*Assignment:* Restate the listing below word for word.

*Data records:*
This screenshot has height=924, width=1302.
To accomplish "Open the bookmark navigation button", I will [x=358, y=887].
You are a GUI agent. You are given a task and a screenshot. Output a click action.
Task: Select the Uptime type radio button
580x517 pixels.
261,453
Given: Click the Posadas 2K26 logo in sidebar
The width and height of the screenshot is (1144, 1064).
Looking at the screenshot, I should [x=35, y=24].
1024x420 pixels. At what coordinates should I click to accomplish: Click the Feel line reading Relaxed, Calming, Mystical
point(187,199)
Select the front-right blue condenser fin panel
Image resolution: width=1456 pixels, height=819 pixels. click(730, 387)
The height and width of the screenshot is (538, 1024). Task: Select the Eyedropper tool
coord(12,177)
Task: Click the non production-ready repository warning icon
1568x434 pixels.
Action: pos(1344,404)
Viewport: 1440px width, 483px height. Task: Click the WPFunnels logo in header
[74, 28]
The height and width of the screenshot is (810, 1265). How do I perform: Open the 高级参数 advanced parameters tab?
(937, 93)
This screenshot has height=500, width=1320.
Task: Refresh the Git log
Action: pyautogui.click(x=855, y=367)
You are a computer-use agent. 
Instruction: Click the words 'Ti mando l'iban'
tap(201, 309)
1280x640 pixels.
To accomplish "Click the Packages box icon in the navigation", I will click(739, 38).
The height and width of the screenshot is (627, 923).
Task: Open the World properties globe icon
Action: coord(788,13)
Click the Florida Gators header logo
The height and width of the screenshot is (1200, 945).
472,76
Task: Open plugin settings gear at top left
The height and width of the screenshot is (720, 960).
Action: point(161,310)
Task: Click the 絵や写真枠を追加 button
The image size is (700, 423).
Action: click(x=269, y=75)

*Response area:*
This screenshot has height=924, width=1302.
To accomplish "Open the bookmark navigation button", I will [x=358, y=887].
You are a GUI agent. You are given a task and a screenshot. Output a click action.
Task: Select the Uptime type radio button
580x517 pixels.
261,453
Given: Click the Posadas 2K26 logo in sidebar
The width and height of the screenshot is (1144, 1064).
Looking at the screenshot, I should [x=35, y=24].
1024x420 pixels. At what coordinates should I click to accomplish: Click the Feel line reading Relaxed, Calming, Mystical
point(187,199)
Select the front-right blue condenser fin panel
Image resolution: width=1456 pixels, height=819 pixels. click(730, 387)
The height and width of the screenshot is (538, 1024). Task: Select the Eyedropper tool
coord(12,177)
Task: Click the non production-ready repository warning icon
1568x434 pixels.
Action: pos(1344,404)
Viewport: 1440px width, 483px height. Task: Click the WPFunnels logo in header
[74, 28]
The height and width of the screenshot is (810, 1265). How do I perform: Open the 高级参数 advanced parameters tab?
(937, 93)
This screenshot has height=500, width=1320.
Task: Refresh the Git log
Action: pyautogui.click(x=855, y=367)
You are a computer-use agent. 
Instruction: Click the words 'Ti mando l'iban'
tap(201, 309)
1280x640 pixels.
To accomplish "Click the Packages box icon in the navigation", I will click(739, 38).
The height and width of the screenshot is (627, 923).
Task: Open the World properties globe icon
Action: coord(788,13)
Click the Florida Gators header logo
The height and width of the screenshot is (1200, 945).
472,76
Task: Open plugin settings gear at top left
The height and width of the screenshot is (720, 960).
Action: point(161,310)
Task: Click the 絵や写真枠を追加 button
The image size is (700, 423).
Action: click(x=269, y=75)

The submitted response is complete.